Exercise details:
In the entries that follow, find the line containing "Instruction: Click the"; from there, copy every line exactly through the line containing "Select the third slide thumbnail".

Exercise data:
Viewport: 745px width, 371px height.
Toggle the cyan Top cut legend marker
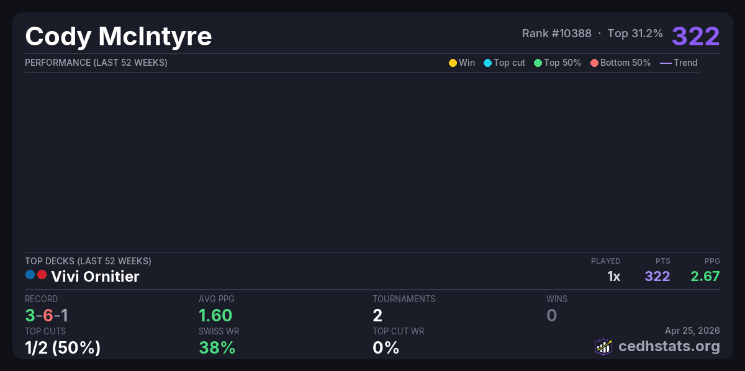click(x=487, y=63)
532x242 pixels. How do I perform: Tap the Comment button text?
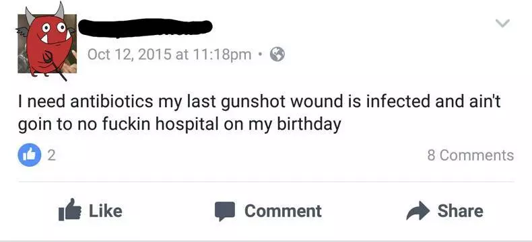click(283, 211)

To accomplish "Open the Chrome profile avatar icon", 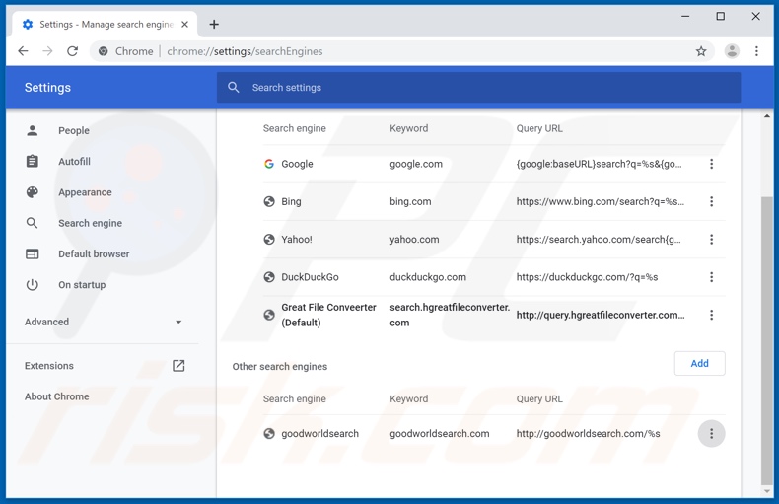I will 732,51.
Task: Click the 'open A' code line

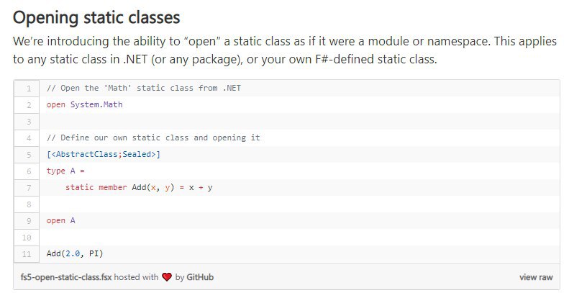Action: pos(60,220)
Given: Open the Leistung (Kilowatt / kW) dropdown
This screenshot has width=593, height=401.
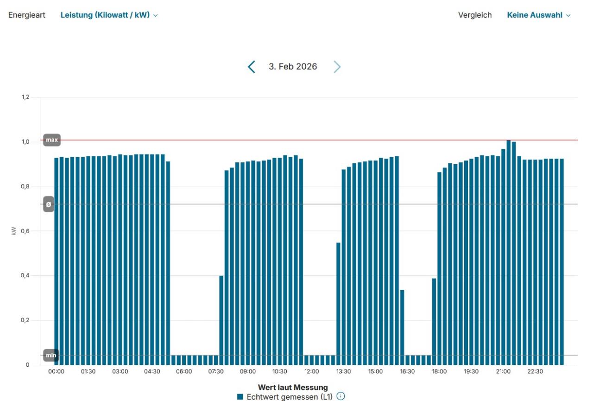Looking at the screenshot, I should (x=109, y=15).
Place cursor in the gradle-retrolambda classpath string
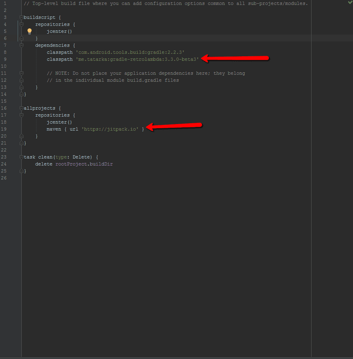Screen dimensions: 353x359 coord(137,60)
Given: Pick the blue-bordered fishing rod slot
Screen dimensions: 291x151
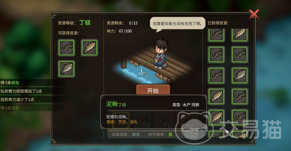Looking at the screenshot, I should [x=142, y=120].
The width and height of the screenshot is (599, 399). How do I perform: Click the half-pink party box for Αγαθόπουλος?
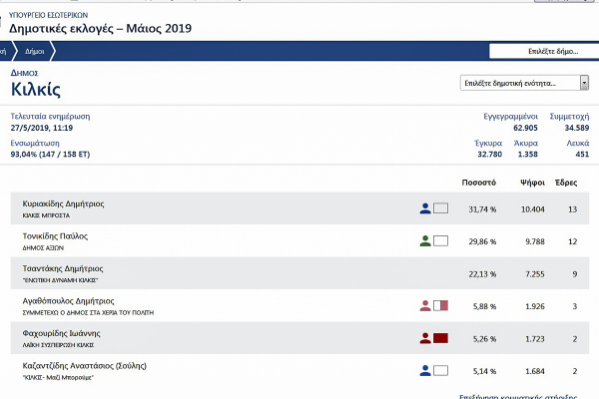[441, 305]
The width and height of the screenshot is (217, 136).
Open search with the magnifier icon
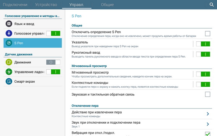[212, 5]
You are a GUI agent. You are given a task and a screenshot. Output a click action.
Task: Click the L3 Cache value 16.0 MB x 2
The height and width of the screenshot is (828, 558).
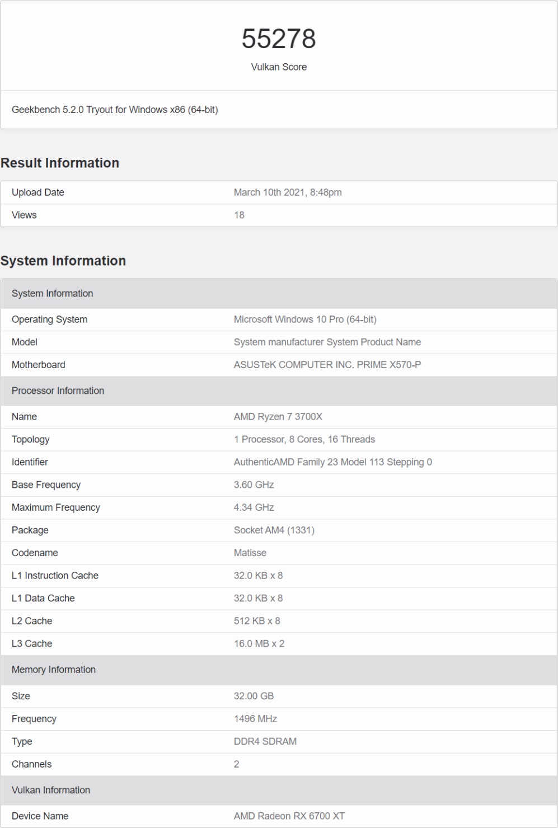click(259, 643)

--

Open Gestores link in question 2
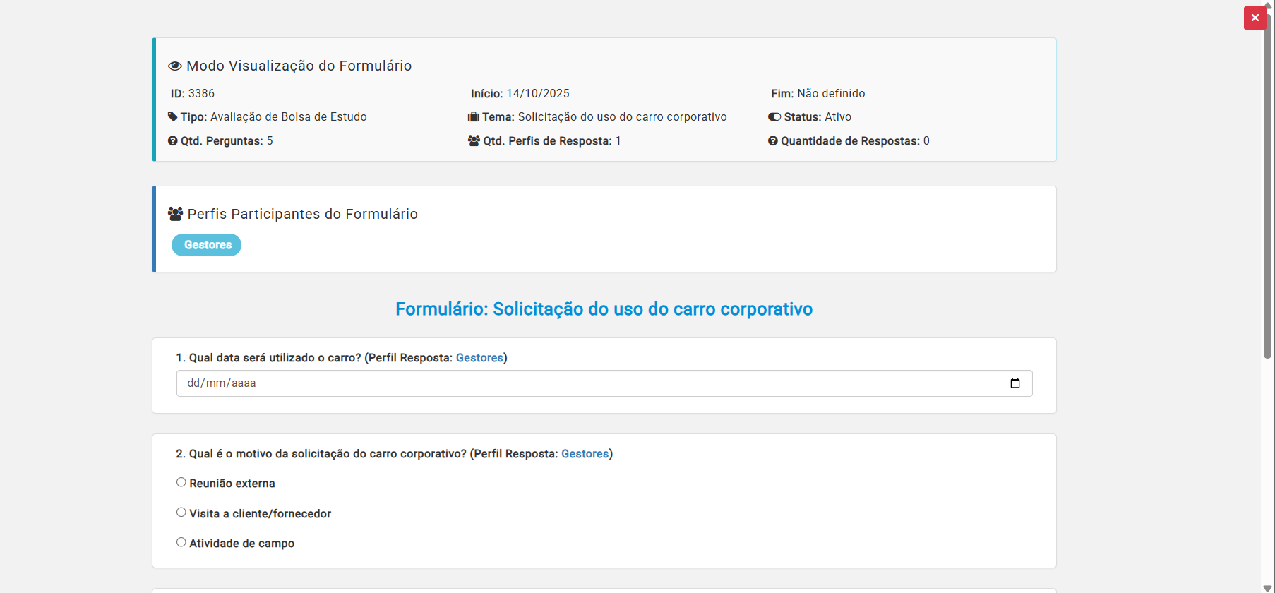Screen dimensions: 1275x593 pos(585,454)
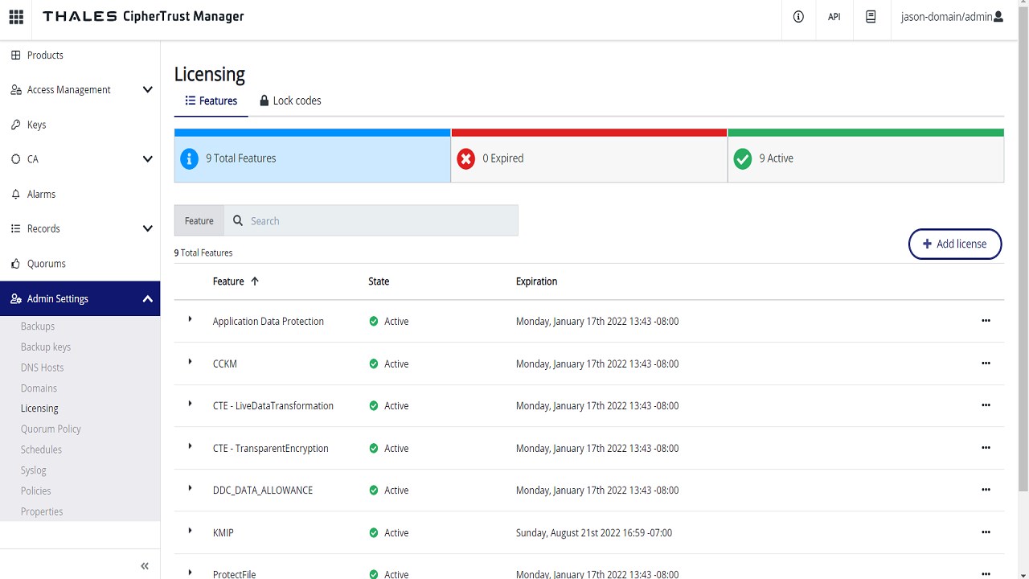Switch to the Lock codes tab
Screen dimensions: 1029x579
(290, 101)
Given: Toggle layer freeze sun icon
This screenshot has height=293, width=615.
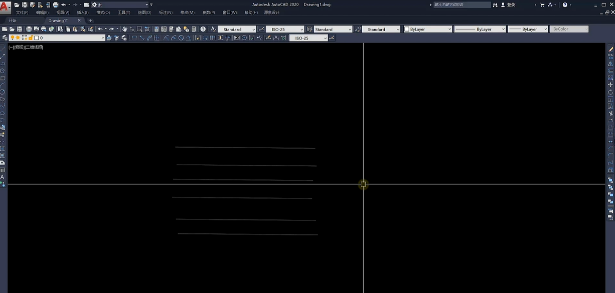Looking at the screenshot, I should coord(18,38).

...

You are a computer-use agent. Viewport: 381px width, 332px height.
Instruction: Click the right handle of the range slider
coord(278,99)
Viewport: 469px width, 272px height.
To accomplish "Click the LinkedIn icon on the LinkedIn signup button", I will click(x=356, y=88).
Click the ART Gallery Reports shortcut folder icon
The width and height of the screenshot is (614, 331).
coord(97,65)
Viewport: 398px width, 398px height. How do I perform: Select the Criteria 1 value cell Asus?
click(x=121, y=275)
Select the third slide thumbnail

Worked solution:
Instruction: Click the right handle of the range slider
coord(278,99)
Viewport: 469px width, 272px height.
To accomplish "Click the LinkedIn icon on the LinkedIn signup button", I will click(x=356, y=88).
Click the ART Gallery Reports shortcut folder icon
The width and height of the screenshot is (614, 331).
coord(97,65)
Viewport: 398px width, 398px height. How do I perform: Select the Criteria 1 value cell Asus?
click(x=121, y=275)
Select the third slide thumbnail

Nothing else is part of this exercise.